Notebook

Lecture 18: Softmax regression, multiclass classifier¶

In the last lecture we have learned the logistic regression to classify "0" digit or a "1" digit based on pixel intensities on a 28x28 grid.

Today we will learn how to classify all 10 digits.

Reference: adapted from the MATLAB tutorial in Stanford Deep Learning tutorial.

In [ ]:

import numpy as np
import matplotlib.pyplot as plt
from tqdm import tqdm_notebook
%matplotlib inline

MNIST¶

Let us load the MNIST dataset of handwritten digits, both testing and training data. You can download the npz format file on Canvas file tab.

What does the data look like?¶

(If you have loaded the csv data from Kaggle digit recognizer competition) The first column of the sample data are the labels, and the rest 784 columns represent a 28x28 grayscale image.
If you have loaded the npz data (numpy native zip format), X_train and X_test both have 784 columns which represent a 28x28 grayscale image. y_train and y_test, which range from 0 to 9 total 10 classes, are the labels of the training samples, respectively.

In [ ]:

data_train = np.load('mnist_train.npz')
X_train = data_train['X']
y_train = data_train['y']

In [ ]:

data_test = np.load('mnist_test.npz')
X_test = data_test['X']
y_test = data_test['y']

In [ ]:

# visualize the first 20 rows of the training data, with their labels.
_, axes = plt.subplots(4,5, figsize=(16, 14))
axes = axes.reshape(-1)

# randomly choosing 20 samples to display
idx = np.random.choice(60000, size=20)

for i in range(20):
    axes[i].axis('off') # hide the axes ticks
    axes[i].imshow(X_train[idx[i],:].reshape(28,28), cmap = 'gray')
    axes[i].set_title(str(int(y_train[idx[i]])), color= 'black', fontsize=25)
plt.show()

Review: binary classification¶

In logistic regression problem, for a certain labeled sample $(\mathbf{x},y)$t hat is in class 0 (i.e., the image is a 0)
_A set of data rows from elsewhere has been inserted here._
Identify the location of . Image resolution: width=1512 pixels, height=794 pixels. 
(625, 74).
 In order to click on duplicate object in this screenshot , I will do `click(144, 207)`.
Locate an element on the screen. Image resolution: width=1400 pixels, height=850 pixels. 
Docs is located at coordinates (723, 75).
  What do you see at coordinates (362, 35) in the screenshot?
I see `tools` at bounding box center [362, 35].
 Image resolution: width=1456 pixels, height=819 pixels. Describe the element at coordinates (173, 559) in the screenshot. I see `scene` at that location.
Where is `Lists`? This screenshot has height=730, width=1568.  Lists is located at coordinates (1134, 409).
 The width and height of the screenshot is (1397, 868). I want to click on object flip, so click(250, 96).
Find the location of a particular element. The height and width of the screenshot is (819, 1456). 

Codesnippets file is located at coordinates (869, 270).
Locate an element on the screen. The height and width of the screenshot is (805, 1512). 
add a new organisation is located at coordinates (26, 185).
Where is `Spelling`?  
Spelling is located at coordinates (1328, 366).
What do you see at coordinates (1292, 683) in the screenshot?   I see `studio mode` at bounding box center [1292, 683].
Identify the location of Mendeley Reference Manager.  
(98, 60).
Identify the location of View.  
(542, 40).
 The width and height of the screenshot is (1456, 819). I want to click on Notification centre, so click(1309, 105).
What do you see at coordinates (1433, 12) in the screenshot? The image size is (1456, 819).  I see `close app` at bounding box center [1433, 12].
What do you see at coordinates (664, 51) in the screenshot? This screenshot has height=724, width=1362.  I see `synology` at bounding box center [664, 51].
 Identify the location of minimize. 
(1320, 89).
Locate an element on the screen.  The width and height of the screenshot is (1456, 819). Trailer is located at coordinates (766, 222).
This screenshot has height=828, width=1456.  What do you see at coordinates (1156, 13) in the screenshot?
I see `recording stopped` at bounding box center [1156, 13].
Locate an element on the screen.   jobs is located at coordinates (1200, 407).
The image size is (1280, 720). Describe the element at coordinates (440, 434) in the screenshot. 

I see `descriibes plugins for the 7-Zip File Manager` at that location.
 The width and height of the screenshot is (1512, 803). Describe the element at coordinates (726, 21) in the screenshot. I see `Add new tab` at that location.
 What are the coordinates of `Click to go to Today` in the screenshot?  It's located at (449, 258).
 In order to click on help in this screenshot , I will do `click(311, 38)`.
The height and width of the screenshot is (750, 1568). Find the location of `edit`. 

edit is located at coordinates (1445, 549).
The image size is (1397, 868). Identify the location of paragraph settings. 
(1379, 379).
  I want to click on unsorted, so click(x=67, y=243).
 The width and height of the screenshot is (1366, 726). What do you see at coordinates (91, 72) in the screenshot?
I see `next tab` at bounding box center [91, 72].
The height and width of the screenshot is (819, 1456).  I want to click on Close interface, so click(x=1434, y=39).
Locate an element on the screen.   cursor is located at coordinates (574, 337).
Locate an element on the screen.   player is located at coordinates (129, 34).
Ground truth: $ P(y=1) = 0$, $P(y=0) = 1 - P(y=1)=1$, its one-hot vector representation is $[0,1]$.
Hypothesis: after training, we use $h(\mathbf{x};\mathbf{w})$ to estimate the conditional probability $ P(y=1|\mathbf{x})$, i.e., use features $\mathbf{x}$ to predict the probability of $y=1$; and $1 - h(\mathbf{x})$ to estimate $P(y=0|\mathbf{x}) = 1 - P(y=1|\mathbf{x})$. For a good model, $h(\mathbf{x};\mathbf{w}) \approx 10^{-9}$, which is to say, we have trained a model that uses $[h(\mathbf{x};\mathbf{w}), 1- h(\mathbf{x};\mathbf{w})]$ to approximate the ground truth one-hot vector $[0,1]$.

Softmax regression¶

Suppose that we know for a certain sample, its label $y\in \{1,\dots, K\}$ where $K$ is the number of classes. Feature vector $\mathbf{x}\in \mathbb{R}^n$ (in MNIST it is a 28x28 image flattened to a (784,) array), we want to estimate the probability that $P(y=k|\mathbf{x})$.

Model (hypothesis)¶

$$ h(\mathbf{x};W) = \begin{pmatrix} P(y = 1 | \mathbf{x}; \mathbf{w}) \\ P(y = 2 | \mathbf{x}; \mathbf{w}) \\ \vdots \\ P(y = K | \mathbf{x}; \mathbf{w}) \end{pmatrix} = \frac{1}{ \sum_{j=1}^{K}{\exp\big(\mathbf{w}_j^{\top} \mathbf{x}\big) }} \begin{pmatrix} \exp(\mathbf{w}_1^{\top} \mathbf{x} ) \\ \exp(\mathbf{w}_2^{\top} \mathbf{x} ) \\ \vdots \\ \exp(\mathbf{w}_K^{\top} \mathbf{x} ) \\ \end{pmatrix}. $$

where we have $K$ sets of parameters, $\mathbf{w}_1, \mathbf{w}_2, \dots, \mathbf{w}_K$, and the factor $\sum_{j=1}^{K}{\exp\big(\mathbf{w}_j^{\top} \mathbf{x}\big)}$ normalizes the results to be a probability.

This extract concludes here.